### [EXCERPTED DATA]
-- begin --
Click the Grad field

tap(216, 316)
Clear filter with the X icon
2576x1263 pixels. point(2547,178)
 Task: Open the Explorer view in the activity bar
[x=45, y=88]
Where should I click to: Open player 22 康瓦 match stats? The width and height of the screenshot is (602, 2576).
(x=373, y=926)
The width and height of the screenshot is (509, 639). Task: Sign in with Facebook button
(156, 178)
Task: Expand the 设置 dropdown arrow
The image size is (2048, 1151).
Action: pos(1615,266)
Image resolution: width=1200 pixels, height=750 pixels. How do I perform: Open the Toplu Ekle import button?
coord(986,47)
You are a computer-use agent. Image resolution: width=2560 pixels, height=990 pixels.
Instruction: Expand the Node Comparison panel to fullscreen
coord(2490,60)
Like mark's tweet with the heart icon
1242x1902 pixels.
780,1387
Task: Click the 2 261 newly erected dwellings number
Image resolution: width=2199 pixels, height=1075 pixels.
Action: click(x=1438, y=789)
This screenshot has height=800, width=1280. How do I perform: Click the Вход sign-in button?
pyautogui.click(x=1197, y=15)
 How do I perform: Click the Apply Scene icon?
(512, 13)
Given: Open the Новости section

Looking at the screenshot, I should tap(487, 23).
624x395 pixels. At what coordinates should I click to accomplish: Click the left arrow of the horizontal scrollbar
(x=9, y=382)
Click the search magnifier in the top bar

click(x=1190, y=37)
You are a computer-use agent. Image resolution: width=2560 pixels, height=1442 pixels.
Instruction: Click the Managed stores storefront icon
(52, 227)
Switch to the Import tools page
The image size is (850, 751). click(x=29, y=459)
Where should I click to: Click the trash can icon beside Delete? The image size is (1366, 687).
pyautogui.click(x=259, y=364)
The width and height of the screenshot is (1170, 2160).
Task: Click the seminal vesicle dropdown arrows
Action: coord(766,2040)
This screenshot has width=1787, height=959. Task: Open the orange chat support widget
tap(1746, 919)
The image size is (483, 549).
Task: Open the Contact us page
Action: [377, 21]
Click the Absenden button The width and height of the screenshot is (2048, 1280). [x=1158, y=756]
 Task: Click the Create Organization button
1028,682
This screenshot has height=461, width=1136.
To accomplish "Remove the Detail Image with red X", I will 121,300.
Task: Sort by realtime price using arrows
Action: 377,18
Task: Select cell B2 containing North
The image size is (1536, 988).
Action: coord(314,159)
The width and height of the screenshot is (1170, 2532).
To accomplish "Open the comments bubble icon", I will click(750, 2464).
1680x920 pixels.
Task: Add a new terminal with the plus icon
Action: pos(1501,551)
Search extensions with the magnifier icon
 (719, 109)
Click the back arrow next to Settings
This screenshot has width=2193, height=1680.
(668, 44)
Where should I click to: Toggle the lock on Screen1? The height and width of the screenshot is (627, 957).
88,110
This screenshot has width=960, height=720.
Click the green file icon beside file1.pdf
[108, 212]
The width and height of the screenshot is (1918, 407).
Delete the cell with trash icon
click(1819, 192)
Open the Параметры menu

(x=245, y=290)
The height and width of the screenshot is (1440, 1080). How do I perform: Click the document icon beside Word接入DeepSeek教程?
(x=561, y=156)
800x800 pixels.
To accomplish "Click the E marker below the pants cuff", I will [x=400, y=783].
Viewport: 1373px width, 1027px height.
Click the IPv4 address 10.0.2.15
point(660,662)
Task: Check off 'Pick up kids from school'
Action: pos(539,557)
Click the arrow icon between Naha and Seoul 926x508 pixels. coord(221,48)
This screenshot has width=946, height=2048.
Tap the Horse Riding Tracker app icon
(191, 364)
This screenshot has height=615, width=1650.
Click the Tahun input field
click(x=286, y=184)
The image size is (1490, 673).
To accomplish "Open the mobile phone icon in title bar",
-- end --
### [STATED PROBLEM]
Copy the items above word for word, starting at the line that contains "Task: Click the 2" and ending at the line that contains "(x=245, y=290)", with both of those lines included.

### [CORRECT RESPONSE]
Task: Click the 2 261 newly erected dwellings number
Image resolution: width=2199 pixels, height=1075 pixels.
Action: click(x=1438, y=789)
This screenshot has height=800, width=1280. How do I perform: Click the Вход sign-in button?
pyautogui.click(x=1197, y=15)
 How do I perform: Click the Apply Scene icon?
(512, 13)
Given: Open the Новости section

Looking at the screenshot, I should tap(487, 23).
624x395 pixels. At what coordinates should I click to accomplish: Click the left arrow of the horizontal scrollbar
(x=9, y=382)
Click the search magnifier in the top bar

click(x=1190, y=37)
You are a computer-use agent. Image resolution: width=2560 pixels, height=1442 pixels.
Instruction: Click the Managed stores storefront icon
(52, 227)
Switch to the Import tools page
The image size is (850, 751). click(x=29, y=459)
Where should I click to: Click the trash can icon beside Delete? The image size is (1366, 687).
pyautogui.click(x=259, y=364)
The width and height of the screenshot is (1170, 2160).
Task: Click the seminal vesicle dropdown arrows
Action: coord(766,2040)
This screenshot has width=1787, height=959. Task: Open the orange chat support widget
tap(1746, 919)
The image size is (483, 549).
Task: Open the Contact us page
Action: [377, 21]
Click the Absenden button The width and height of the screenshot is (2048, 1280). [x=1158, y=756]
 Task: Click the Create Organization button
1028,682
This screenshot has height=461, width=1136.
To accomplish "Remove the Detail Image with red X", I will 121,300.
Task: Sort by realtime price using arrows
Action: 377,18
Task: Select cell B2 containing North
The image size is (1536, 988).
Action: coord(314,159)
The width and height of the screenshot is (1170, 2532).
To accomplish "Open the comments bubble icon", I will click(750, 2464).
1680x920 pixels.
Task: Add a new terminal with the plus icon
Action: pos(1501,551)
Search extensions with the magnifier icon
 (719, 109)
Click the back arrow next to Settings
This screenshot has width=2193, height=1680.
(668, 44)
Where should I click to: Toggle the lock on Screen1? The height and width of the screenshot is (627, 957).
88,110
This screenshot has width=960, height=720.
Click the green file icon beside file1.pdf
[108, 212]
The width and height of the screenshot is (1918, 407).
Delete the cell with trash icon
click(1819, 192)
Open the Параметры menu

(x=245, y=290)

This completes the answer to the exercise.